Prompt:
Your response should contain every record below, copied exactly.
------ Exercise material ------
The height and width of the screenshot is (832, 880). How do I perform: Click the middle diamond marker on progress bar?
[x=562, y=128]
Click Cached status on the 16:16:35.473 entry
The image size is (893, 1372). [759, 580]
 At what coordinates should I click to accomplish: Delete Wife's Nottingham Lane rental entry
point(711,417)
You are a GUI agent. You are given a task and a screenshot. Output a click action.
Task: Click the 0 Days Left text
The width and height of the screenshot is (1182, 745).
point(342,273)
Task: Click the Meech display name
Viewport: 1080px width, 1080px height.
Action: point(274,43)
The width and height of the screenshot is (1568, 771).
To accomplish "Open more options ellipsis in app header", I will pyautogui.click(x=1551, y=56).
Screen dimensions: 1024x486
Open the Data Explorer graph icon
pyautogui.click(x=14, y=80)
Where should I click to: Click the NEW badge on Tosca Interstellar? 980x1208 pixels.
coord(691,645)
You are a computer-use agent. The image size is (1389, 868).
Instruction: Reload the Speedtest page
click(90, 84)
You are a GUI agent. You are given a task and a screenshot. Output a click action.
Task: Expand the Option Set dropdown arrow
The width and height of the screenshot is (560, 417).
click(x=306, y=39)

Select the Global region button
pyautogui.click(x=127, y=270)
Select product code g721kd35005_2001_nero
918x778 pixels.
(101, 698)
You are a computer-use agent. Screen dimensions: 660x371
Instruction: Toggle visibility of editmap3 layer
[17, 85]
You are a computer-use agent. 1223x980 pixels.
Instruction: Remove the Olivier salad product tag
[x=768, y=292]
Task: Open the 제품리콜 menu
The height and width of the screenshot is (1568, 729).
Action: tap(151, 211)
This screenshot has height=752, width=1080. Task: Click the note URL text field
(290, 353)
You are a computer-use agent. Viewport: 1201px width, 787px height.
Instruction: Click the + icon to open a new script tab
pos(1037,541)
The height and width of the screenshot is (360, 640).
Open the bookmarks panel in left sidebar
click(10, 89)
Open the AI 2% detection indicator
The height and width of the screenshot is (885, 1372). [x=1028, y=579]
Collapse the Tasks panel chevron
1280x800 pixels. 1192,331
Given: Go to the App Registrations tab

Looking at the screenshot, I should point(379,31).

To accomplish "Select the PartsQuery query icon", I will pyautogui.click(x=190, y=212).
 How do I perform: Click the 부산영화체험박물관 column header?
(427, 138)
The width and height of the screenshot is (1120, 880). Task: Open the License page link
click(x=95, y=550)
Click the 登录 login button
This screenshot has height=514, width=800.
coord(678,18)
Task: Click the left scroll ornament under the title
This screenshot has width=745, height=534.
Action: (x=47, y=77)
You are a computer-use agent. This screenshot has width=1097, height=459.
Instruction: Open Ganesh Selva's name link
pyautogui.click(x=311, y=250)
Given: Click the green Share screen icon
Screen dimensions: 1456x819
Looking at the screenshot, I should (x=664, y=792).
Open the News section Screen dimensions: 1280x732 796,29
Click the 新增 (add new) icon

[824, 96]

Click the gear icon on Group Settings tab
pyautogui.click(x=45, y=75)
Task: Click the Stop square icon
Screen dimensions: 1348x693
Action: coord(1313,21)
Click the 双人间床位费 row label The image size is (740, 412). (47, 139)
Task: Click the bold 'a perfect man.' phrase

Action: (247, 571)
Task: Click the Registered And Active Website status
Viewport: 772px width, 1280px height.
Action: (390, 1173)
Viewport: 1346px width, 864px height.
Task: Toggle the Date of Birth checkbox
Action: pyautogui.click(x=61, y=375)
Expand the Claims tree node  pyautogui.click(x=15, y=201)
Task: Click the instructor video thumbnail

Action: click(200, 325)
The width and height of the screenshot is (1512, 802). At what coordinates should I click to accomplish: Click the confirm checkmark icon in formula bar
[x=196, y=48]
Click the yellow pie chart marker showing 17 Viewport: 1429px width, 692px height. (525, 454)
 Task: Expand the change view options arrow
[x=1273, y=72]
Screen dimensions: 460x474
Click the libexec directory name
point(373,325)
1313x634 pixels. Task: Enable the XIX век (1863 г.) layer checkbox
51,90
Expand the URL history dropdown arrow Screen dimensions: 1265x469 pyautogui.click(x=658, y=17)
------
Solution:
The height and width of the screenshot is (832, 880). How do I perform: Click the middle diamond marker on progress bar?
[x=562, y=128]
Click Cached status on the 16:16:35.473 entry
The image size is (893, 1372). [759, 580]
 At what coordinates should I click to accomplish: Delete Wife's Nottingham Lane rental entry
point(711,417)
You are a GUI agent. You are given a task and a screenshot. Output a click action.
Task: Click the 0 Days Left text
The width and height of the screenshot is (1182, 745).
point(342,273)
Task: Click the Meech display name
Viewport: 1080px width, 1080px height.
Action: point(274,43)
The width and height of the screenshot is (1568, 771).
To accomplish "Open more options ellipsis in app header", I will pyautogui.click(x=1551, y=56).
Screen dimensions: 1024x486
Open the Data Explorer graph icon
pyautogui.click(x=14, y=80)
Where should I click to: Click the NEW badge on Tosca Interstellar? 980x1208 pixels.
coord(691,645)
You are a computer-use agent. The image size is (1389, 868).
Instruction: Reload the Speedtest page
click(90, 84)
You are a GUI agent. You are given a task and a screenshot. Output a click action.
Task: Expand the Option Set dropdown arrow
The width and height of the screenshot is (560, 417).
click(x=306, y=39)

Select the Global region button
pyautogui.click(x=127, y=270)
Select product code g721kd35005_2001_nero
918x778 pixels.
(101, 698)
You are a computer-use agent. Screen dimensions: 660x371
Instruction: Toggle visibility of editmap3 layer
[17, 85]
You are a computer-use agent. 1223x980 pixels.
Instruction: Remove the Olivier salad product tag
[x=768, y=292]
Task: Open the 제품리콜 menu
The height and width of the screenshot is (1568, 729).
Action: tap(151, 211)
This screenshot has height=752, width=1080. Task: Click the note URL text field
(290, 353)
You are a computer-use agent. Viewport: 1201px width, 787px height.
Instruction: Click the + icon to open a new script tab
pos(1037,541)
The height and width of the screenshot is (360, 640).
Open the bookmarks panel in left sidebar
click(10, 89)
Open the AI 2% detection indicator
The height and width of the screenshot is (885, 1372). [x=1028, y=579]
Collapse the Tasks panel chevron
1280x800 pixels. 1192,331
Given: Go to the App Registrations tab

Looking at the screenshot, I should point(379,31).

To accomplish "Select the PartsQuery query icon", I will pyautogui.click(x=190, y=212).
 How do I perform: Click the 부산영화체험박물관 column header?
(427, 138)
The width and height of the screenshot is (1120, 880). Task: Open the License page link
click(x=95, y=550)
Click the 登录 login button
This screenshot has height=514, width=800.
coord(678,18)
Task: Click the left scroll ornament under the title
This screenshot has width=745, height=534.
Action: (x=47, y=77)
You are a computer-use agent. This screenshot has width=1097, height=459.
Instruction: Open Ganesh Selva's name link
pyautogui.click(x=311, y=250)
Given: Click the green Share screen icon
Screen dimensions: 1456x819
Looking at the screenshot, I should (x=664, y=792).
Open the News section Screen dimensions: 1280x732 796,29
Click the 新增 (add new) icon

[824, 96]

Click the gear icon on Group Settings tab
pyautogui.click(x=45, y=75)
Task: Click the Stop square icon
Screen dimensions: 1348x693
Action: coord(1313,21)
Click the 双人间床位费 row label The image size is (740, 412). (47, 139)
Task: Click the bold 'a perfect man.' phrase

Action: (247, 571)
Task: Click the Registered And Active Website status
Viewport: 772px width, 1280px height.
Action: (390, 1173)
Viewport: 1346px width, 864px height.
Task: Toggle the Date of Birth checkbox
Action: pyautogui.click(x=61, y=375)
Expand the Claims tree node  pyautogui.click(x=15, y=201)
Task: Click the instructor video thumbnail

Action: click(200, 325)
The width and height of the screenshot is (1512, 802). At what coordinates should I click to accomplish: Click the confirm checkmark icon in formula bar
[x=196, y=48]
Click the yellow pie chart marker showing 17 Viewport: 1429px width, 692px height. (525, 454)
 Task: Expand the change view options arrow
[x=1273, y=72]
Screen dimensions: 460x474
Click the libexec directory name
point(373,325)
1313x634 pixels. Task: Enable the XIX век (1863 г.) layer checkbox
51,90
Expand the URL history dropdown arrow Screen dimensions: 1265x469 pyautogui.click(x=658, y=17)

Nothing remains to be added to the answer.